In the March 2009 issue of the Atlantic, Virginia Postrel recounts her recent successful battle with breast cancer and notes that she may not have had such a happy outcome if she lived in New Zealand. Following surgery to remove several tumors, Postrel’s doctors prescribed the monoclonal antibody Herceptin, which regulates cell division and can keep some cancerous cells from dividing uncontrollably. Herceptin has a 95 percent success rate in early-stage cancers like Postrel’s. And, although it’s been just a short time since her treatment ended, it seems to have worked.
Unfortunately, despite fairly good evidence of Herceptin’s effectiveness in treating early-stage breast cancer, it was not until 2007 that the New Zealand government agency called Pharmac, which determines what medicines will and will not be covered by the country’s national health care system, agreed to cover Herceptin for early-stage cancers. Herceptin is expensive — in the neighborhood of $60,000 US per patient — and Pharmac wasn’t convinced the treatment was worth it. Ironically, Postrel points out, Pharmac had long agreed to cover Herceptin treatment for late-stage cancers, even though the likelihood of success in treating those conditions are much lower.
In part because the Obama Administration and many congressional Democrats have been pushing for a US-equivalent of Pharmac, Postrel’s article generated an overwhelming number of letters to the Atlantic‘s editors. Some will be published in a future edition of the print magazine. But, two days ago, the Atlantic published several of them online, along with a lengthy reply by Postrel. Because her original article is relatively short, Postrel could not fully examine or even touch on many items that she does address in this later response. I recommend that the two items be read together as a two-part essay.
One theme in particular that Postrel develops more fully in part 2, is very important. While it’s true that government run health plans can’t pay for all the treatments every patient would like to have, the problem is that, when a government herds large swaths of its population into public sector health plans with few realistic alternatives, this kind of rationing inevitably means that some patients will not get treatments that could cure them.
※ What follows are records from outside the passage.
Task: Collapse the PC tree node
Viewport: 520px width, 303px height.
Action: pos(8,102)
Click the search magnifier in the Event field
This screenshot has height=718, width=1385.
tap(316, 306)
One letter writer, for example, argues that Herceptin was a poor example for Postrel to highlight because “Multiple cost-effectiveness analyses have shown that, despite its high cost, Herceptin is both effective and cost-effective.” That, of course, was Postrel’s point. She replies, “I used [Herceptin] as an example not only because of my personal story but because its very cost-effectiveness makes it such a striking example. New Zealand chose to ration the drug (and not to cover it at all for early-stage cancer until July 2007) despite its significant benefits.”